Each film becomes an album, each cue becomes a track, and the system provides a unified view of what's complete, what's pending, and what's ready to deliver across all active projects.
Why Album-Based Systems Work for Film Composers
Film composers often work on 3-5 projects simultaneously: a feature film, a TV series, a documentary, and a commercial. Each project has different cue counts, delivery requirements, and deadlines.

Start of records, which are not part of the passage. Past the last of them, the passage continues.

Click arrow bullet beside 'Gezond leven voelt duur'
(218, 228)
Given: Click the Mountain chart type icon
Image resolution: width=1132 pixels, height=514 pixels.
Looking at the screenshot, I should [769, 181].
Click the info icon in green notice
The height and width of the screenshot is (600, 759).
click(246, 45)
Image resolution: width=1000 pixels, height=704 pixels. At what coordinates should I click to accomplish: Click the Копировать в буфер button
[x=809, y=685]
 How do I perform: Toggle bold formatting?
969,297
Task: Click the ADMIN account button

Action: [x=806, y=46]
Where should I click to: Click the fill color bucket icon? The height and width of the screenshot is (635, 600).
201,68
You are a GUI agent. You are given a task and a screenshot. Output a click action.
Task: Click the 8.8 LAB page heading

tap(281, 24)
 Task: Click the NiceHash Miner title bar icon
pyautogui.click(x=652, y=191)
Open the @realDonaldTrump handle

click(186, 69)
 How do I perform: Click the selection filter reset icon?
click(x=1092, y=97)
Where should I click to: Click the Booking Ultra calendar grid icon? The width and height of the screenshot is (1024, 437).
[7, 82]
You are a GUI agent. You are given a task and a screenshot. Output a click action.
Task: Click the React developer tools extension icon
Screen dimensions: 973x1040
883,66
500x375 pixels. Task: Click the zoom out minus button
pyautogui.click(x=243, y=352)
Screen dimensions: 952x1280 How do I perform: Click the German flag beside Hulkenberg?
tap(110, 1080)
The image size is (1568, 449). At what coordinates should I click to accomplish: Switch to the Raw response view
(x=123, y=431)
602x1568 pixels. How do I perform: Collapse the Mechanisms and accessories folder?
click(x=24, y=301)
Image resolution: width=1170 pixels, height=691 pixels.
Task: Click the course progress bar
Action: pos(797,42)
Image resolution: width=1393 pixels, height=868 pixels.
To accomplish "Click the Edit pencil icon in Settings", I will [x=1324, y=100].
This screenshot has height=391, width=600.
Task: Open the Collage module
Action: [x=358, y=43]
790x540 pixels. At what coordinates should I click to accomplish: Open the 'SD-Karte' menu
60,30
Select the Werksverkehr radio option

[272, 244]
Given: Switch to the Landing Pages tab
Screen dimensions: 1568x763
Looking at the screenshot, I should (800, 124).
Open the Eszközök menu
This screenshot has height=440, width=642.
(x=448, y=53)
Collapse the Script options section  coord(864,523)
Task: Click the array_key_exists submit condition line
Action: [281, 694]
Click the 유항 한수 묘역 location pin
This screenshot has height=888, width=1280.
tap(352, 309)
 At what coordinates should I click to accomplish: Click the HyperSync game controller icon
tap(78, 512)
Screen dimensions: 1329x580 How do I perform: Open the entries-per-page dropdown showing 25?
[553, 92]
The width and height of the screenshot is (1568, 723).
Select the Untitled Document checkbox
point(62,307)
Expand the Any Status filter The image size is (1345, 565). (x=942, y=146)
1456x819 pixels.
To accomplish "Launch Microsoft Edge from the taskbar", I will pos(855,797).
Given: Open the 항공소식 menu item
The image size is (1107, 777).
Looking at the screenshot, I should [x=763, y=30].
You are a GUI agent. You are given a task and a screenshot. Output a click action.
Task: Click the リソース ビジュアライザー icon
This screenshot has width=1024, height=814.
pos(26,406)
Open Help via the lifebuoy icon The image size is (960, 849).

The Multi-Project Challenge
Without album-based organization, film composers must manually track:
- • Feature Film: 45 cues, Mix + Stems required, delivery in 2 weeks
- • TV Series Episode 3: 12 cues, Mix only, delivery in 5 days
- • Documentary: 8 cues, Mix + Alt versions, delivery in 1 week
- • Commercial: 3 cues, 15s/30s/60s edits, delivery tomorrow
Spreadsheets and file folders can't provide a unified view of what's complete across all projects. Composers lose track of which cues are pending, which are approved, and which are ready to deliver.
Album-Based Solution
Album-based systems treat each film as an album and each cue as a track:
- Feature Film Album: 45 tracks, 38 complete, 7 pending, 2 days until deadline
- TV Series Album: 12 tracks, 12 complete, ready to deliver
- Documentary Album: 8 tracks, 6 complete, 2 pending approval
- Commercial Album: 3 tracks, 3 complete, ready to deliver today
The composer sees a unified view of all projects, knows exactly what's pending, and can prioritize work based on deadlines and completeness.
Album-based systems eliminate the need to manually track multiple projects in separate spreadsheets or file folders. Everything is organized by album, and the system provides automatic completeness tracking across all active projects.
Bottom Line
Professional film composers use **album-based systems** that track cues, stems, versions, and delivery requirements across parallel projects.
Each film becomes an album, each cue becomes a track, and the system provides a unified view of what's complete, what's pending, and what's ready to deliver—eliminating the need for manual tracking across multiple spreadsheets and file folders.